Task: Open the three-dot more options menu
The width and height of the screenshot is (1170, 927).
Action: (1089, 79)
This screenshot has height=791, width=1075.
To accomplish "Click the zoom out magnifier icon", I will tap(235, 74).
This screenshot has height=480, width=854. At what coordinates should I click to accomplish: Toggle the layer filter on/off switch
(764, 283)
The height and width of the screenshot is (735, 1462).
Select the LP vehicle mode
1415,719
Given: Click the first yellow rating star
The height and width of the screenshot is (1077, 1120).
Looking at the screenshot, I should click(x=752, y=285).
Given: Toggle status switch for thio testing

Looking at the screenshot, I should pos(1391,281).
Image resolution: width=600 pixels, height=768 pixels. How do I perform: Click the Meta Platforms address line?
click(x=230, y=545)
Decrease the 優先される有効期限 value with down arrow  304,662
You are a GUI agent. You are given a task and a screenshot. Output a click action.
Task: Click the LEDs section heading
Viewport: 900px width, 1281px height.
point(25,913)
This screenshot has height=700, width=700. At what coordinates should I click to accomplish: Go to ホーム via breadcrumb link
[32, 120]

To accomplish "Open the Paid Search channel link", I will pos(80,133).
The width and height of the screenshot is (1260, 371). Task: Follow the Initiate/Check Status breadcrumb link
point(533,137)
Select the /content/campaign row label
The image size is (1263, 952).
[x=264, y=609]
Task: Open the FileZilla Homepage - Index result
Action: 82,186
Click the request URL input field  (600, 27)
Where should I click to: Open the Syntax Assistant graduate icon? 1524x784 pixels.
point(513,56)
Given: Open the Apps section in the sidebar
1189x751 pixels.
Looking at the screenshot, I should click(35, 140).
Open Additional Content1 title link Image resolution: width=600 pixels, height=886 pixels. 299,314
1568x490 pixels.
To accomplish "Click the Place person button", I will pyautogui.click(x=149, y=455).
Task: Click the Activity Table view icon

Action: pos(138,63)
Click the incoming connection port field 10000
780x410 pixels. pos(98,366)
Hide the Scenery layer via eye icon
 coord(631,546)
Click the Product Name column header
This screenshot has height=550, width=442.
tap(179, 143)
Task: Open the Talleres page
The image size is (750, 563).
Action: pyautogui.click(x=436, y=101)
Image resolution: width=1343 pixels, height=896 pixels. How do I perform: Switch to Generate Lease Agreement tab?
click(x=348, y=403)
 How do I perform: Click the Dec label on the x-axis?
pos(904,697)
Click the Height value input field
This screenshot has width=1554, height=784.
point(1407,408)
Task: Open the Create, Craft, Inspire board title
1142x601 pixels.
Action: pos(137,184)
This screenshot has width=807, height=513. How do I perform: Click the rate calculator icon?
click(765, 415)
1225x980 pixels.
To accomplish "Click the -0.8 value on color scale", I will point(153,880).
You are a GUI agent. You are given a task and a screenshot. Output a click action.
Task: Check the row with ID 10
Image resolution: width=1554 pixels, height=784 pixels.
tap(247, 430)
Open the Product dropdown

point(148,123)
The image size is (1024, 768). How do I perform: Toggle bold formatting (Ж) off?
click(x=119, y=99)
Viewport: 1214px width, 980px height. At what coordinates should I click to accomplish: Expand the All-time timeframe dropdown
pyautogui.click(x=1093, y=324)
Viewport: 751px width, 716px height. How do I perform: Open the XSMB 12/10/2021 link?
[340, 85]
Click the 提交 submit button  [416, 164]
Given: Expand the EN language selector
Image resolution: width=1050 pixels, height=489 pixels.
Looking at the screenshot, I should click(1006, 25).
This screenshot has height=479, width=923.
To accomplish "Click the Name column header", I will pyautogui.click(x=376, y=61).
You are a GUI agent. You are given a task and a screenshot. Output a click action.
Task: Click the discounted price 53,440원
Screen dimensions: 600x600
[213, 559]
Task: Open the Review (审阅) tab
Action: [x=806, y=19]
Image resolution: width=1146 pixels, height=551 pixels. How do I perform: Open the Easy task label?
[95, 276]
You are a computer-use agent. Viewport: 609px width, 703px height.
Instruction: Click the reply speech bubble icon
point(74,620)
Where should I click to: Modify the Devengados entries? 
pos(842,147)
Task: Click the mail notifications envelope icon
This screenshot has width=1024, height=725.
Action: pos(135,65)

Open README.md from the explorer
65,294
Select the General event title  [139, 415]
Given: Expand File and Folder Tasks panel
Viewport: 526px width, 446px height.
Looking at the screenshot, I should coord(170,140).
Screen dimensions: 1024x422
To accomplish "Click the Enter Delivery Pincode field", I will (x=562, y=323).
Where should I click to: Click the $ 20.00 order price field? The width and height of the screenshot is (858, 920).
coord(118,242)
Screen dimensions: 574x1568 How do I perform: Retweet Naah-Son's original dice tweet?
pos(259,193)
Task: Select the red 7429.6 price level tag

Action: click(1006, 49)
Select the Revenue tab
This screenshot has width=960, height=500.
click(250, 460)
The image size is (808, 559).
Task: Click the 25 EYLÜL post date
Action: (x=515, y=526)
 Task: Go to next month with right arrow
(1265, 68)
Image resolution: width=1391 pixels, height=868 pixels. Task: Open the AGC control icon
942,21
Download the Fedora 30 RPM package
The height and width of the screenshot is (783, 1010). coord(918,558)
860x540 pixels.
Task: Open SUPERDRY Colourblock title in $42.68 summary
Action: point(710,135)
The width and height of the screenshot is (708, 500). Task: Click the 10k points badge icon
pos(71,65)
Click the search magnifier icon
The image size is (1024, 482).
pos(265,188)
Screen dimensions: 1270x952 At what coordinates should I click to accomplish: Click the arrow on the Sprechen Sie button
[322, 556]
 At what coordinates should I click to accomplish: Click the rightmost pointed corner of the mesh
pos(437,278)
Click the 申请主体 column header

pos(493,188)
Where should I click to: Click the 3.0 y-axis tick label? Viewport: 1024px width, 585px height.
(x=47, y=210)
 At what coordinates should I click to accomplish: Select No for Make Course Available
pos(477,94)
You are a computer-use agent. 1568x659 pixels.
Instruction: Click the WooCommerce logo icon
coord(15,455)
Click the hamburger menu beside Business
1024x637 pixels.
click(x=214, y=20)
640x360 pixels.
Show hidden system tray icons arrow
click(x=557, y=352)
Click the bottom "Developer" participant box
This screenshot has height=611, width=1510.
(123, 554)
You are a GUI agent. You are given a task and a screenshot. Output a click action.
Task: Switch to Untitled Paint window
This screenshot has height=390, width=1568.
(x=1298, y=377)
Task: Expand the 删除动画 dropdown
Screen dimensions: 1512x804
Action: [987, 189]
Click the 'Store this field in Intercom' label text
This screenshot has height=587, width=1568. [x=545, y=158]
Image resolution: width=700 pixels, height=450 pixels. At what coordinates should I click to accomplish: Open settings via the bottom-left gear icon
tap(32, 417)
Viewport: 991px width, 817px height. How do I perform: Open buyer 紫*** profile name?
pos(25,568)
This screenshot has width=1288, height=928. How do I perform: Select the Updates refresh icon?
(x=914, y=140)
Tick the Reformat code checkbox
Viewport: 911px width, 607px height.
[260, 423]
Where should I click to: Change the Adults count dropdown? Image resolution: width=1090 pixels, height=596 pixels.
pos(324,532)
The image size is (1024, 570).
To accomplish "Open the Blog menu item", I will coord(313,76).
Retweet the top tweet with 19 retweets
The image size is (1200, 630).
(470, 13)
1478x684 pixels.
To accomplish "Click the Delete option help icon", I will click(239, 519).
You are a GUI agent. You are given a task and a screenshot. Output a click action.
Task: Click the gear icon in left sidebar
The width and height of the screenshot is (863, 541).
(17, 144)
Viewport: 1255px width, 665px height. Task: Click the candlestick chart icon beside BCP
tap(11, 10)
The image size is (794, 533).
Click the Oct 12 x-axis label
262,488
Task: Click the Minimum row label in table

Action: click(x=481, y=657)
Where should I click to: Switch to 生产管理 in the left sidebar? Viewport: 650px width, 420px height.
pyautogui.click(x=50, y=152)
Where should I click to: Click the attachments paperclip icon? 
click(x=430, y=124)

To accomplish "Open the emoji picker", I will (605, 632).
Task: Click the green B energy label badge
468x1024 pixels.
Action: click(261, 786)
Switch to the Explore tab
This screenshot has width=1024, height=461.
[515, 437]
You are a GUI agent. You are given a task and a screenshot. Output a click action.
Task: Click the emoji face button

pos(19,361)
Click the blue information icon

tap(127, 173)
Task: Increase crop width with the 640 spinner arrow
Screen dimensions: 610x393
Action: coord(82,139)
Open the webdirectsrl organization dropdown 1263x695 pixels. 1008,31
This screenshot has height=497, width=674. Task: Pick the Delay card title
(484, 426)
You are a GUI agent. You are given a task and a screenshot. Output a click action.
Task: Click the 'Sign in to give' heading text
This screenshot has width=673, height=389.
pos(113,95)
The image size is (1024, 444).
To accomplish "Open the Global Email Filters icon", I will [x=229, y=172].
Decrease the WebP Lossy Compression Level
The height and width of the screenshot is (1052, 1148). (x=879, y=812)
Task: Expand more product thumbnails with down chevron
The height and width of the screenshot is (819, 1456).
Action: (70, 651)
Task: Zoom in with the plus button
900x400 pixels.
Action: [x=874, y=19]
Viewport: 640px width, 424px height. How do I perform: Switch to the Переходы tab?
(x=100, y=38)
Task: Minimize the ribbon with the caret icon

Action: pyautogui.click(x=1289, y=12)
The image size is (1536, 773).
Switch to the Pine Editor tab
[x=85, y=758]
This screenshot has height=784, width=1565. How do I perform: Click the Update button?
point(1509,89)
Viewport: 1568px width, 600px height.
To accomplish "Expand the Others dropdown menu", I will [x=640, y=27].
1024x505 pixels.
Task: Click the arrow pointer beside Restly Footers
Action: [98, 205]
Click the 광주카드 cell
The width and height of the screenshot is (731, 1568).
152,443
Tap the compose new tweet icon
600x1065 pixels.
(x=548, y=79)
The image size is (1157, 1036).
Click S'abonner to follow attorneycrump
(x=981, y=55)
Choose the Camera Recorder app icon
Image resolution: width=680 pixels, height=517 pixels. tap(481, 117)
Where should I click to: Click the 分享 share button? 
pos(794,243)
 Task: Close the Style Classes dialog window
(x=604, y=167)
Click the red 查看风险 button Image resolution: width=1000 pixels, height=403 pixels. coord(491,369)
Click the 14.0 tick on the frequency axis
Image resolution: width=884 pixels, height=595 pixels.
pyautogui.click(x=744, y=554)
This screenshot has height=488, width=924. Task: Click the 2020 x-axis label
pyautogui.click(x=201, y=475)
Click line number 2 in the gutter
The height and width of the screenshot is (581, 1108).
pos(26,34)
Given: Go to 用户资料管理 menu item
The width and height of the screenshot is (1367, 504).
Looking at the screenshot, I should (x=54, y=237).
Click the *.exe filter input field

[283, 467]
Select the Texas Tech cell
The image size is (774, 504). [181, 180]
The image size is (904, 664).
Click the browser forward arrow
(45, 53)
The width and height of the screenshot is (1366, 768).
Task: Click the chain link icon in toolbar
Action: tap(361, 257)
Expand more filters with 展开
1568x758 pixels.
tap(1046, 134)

■ **WORK INSTRUCTION**
Copy out, word for word, the part of the entries above that begins at the line with "1225x980 pixels." and ends at the line with "Click the 提交", including both.

■ **WRITTEN REPLY**
1225x980 pixels.
To accomplish "Click the -0.8 value on color scale", I will point(153,880).
You are a GUI agent. You are given a task and a screenshot. Output a click action.
Task: Check the row with ID 10
Image resolution: width=1554 pixels, height=784 pixels.
tap(247, 430)
Open the Product dropdown

point(148,123)
The image size is (1024, 768). How do I perform: Toggle bold formatting (Ж) off?
click(x=119, y=99)
Viewport: 1214px width, 980px height. At what coordinates should I click to accomplish: Expand the All-time timeframe dropdown
pyautogui.click(x=1093, y=324)
Viewport: 751px width, 716px height. How do I perform: Open the XSMB 12/10/2021 link?
[340, 85]
Click the 提交 submit button  [416, 164]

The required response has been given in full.